Pam holds a Ph.D. in Clinical and Organizational Psychology from The Fielding Institute and has been engaged in clinical work, teaching and executive coaching for the past twenty-five years.  Pam authored HI’s well known book LifeLaunch, recently authored a chapter of “The Encyclopedia of Self Directed Learning’ edited by the Fielding Graduate Institute and is currently completing a new book on Reinvention.  

She is a Master Certified Coach through the International Coach Federation, a member of APA’s Division 13 Consulting Psychology, a Fellow of the American Group Psychotherapy Association, a long time member and former board member of the local and national Rural Mental Health Associations.  

Pam is married and the mother of three sons and loves to garden, read and travel.  

 

Jeffrey E. Auerbach, Ph.D.
Jeffrey E. Auerbach, Ph.D., is the President and Founder of the College of Executive Coaching, a post-graduate institute.

He has worked with executives from both many Fortune 500 companies and smaller entrepreneurial companies, including Boeing, Wells Fargo, Nestle and the U.S. Air Force. 

Dr.

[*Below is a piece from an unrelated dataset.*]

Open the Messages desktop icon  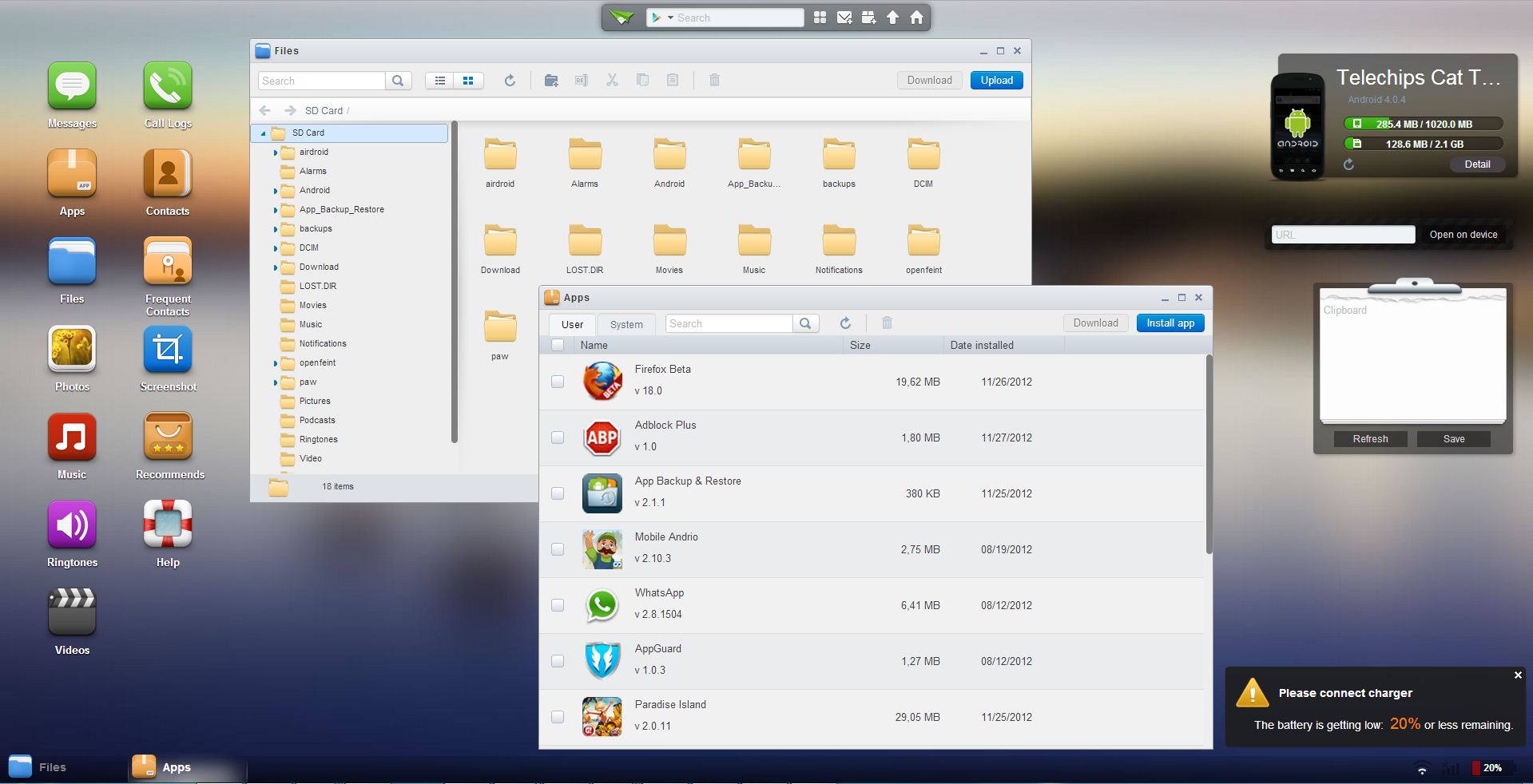[72, 86]
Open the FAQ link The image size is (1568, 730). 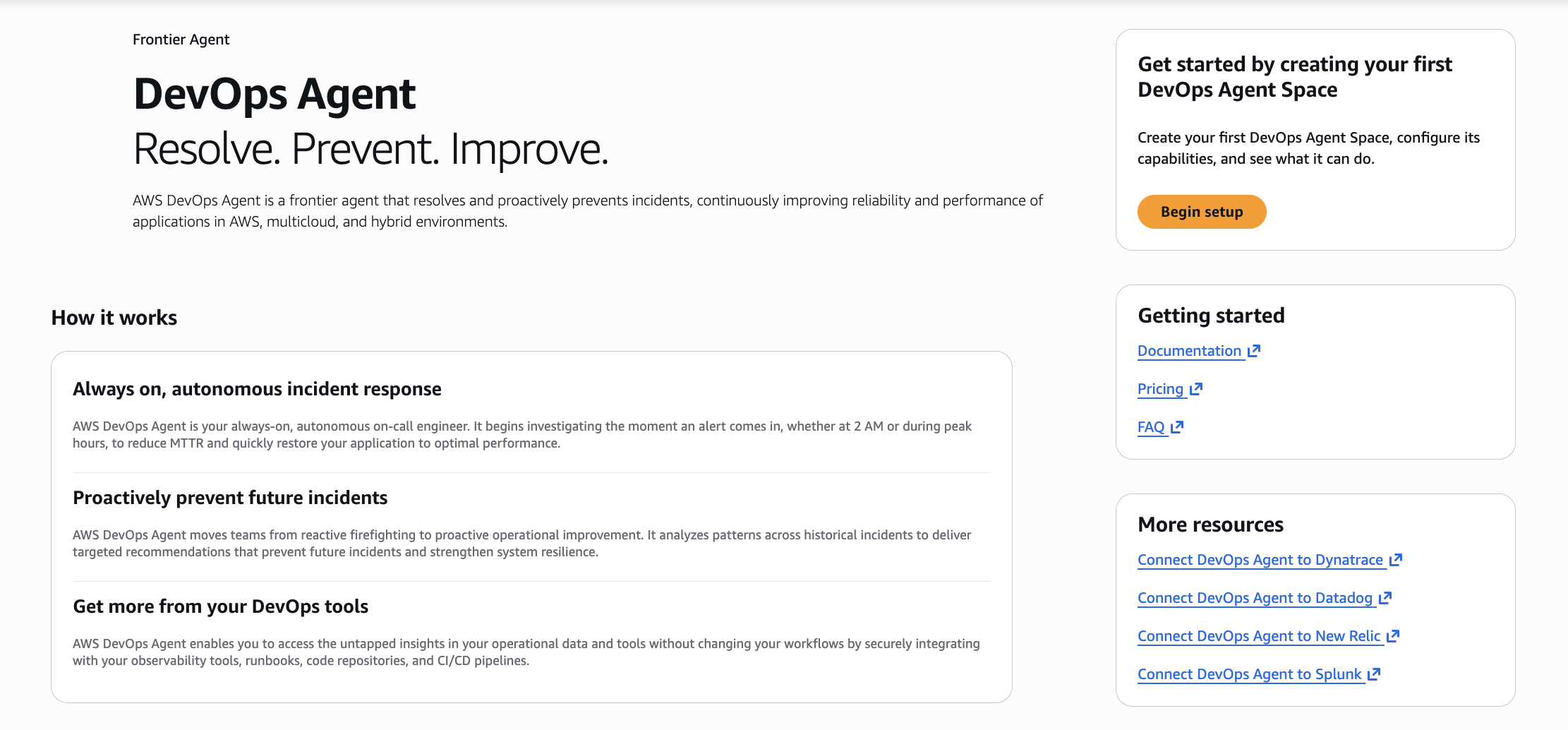(1151, 427)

Auerbach is the author of the popular book, Personal and Executive Coaching: The Complete Guide for Mental Health Professionals.

Aside from his corporate work, Auerbach has completed substantial philanthropic work for local and national organizations.  His charitable work has been featured in over forty newspapers across the United States.

Jeffrey E. Auerbach, Ph.D. is a Certified Master Personal Executive Coach (MPEC), a licensed psychologist, and a Chapter President of the International Coach Federation.  Dr. Auerbach has been the Chief of a major UCLA affiliated medical department and has held numerous leadership positions in public and private sectors.  He has post-graduate training in Executive Coaching and Organizational Development. 

An accomplished international speaker and author Dr. Auerbach founded The College of Executive Coaching to meet the need for a premier post-graduate professional coaching and leadership program.   Dr. Auerbach is a graduate of the University of California, Santa Barbara; the California Graduate Institute; and Antioch University.